Task prompt:
After locating the line that holds "Where should I", copy that line and all that follow it word for word through the end of the data, with no pictures.

------------------------------

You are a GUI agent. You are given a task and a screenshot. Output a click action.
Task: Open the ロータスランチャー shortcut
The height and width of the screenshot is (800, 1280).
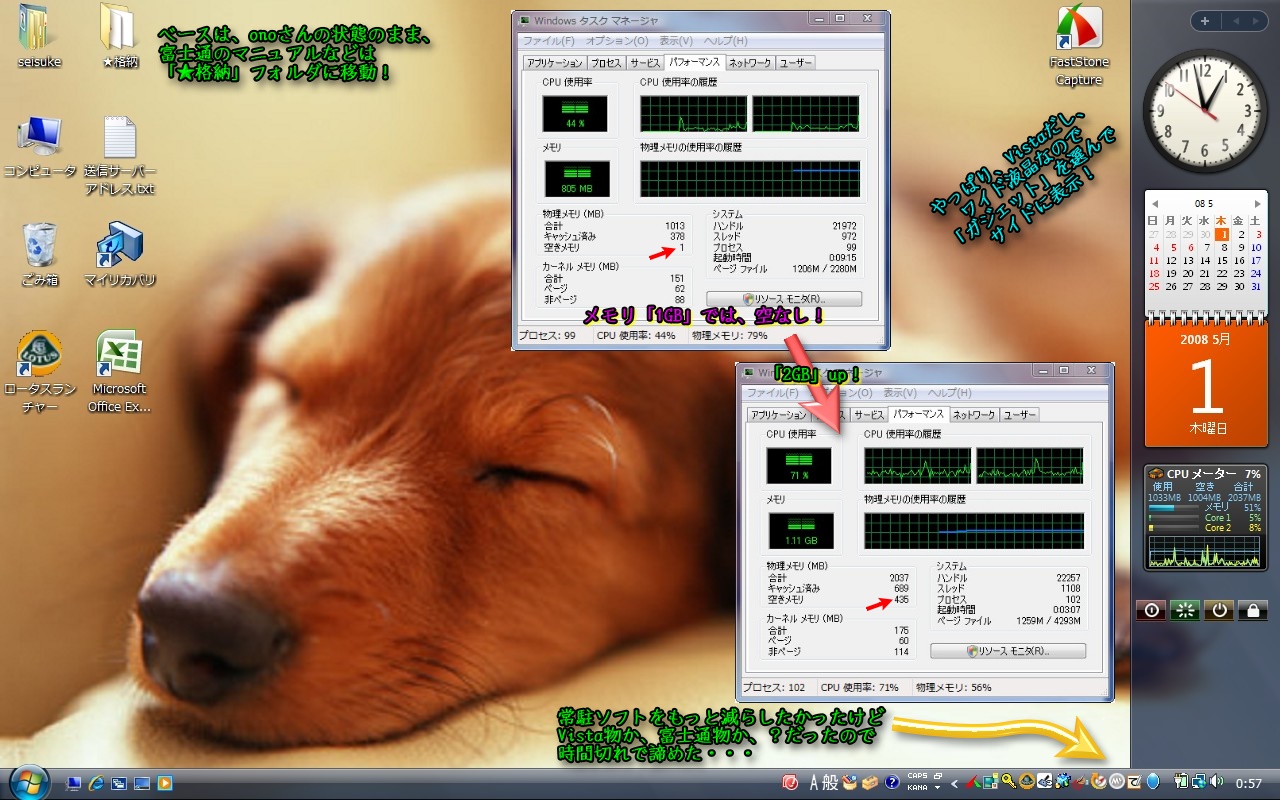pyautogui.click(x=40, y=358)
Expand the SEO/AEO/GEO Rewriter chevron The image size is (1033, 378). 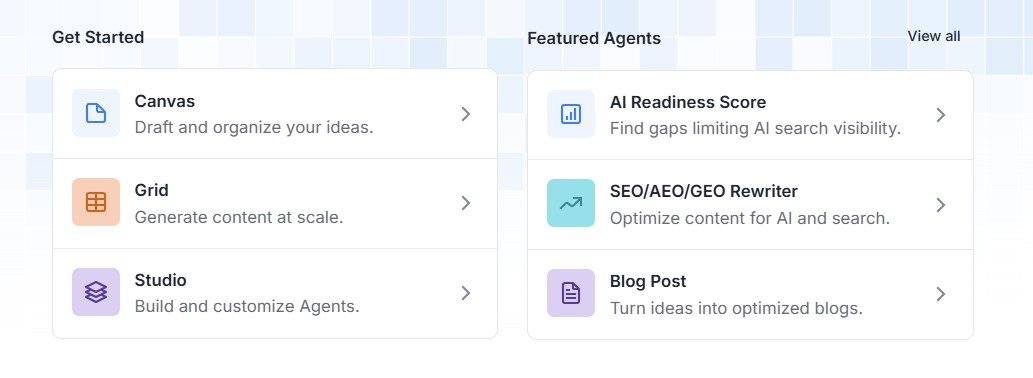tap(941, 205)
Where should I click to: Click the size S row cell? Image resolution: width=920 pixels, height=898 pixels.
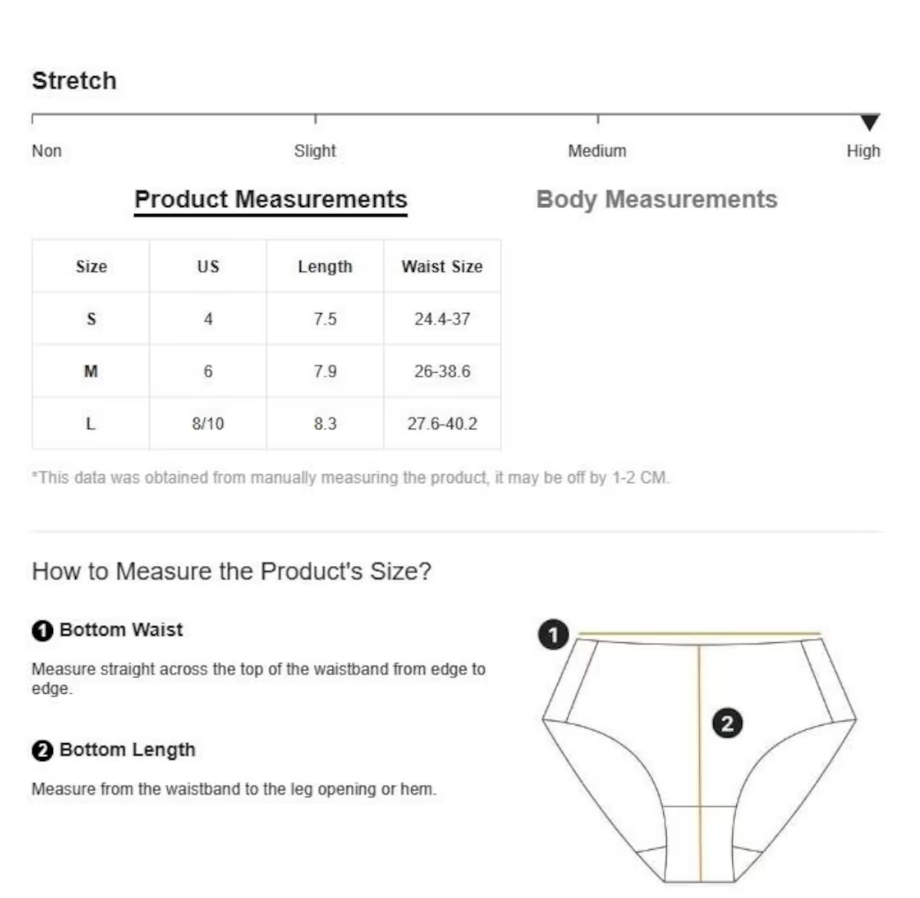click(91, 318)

------------------------------

Solved problem:
Where should I click to: Click the size S row cell? Image resolution: width=920 pixels, height=898 pixels.
click(91, 318)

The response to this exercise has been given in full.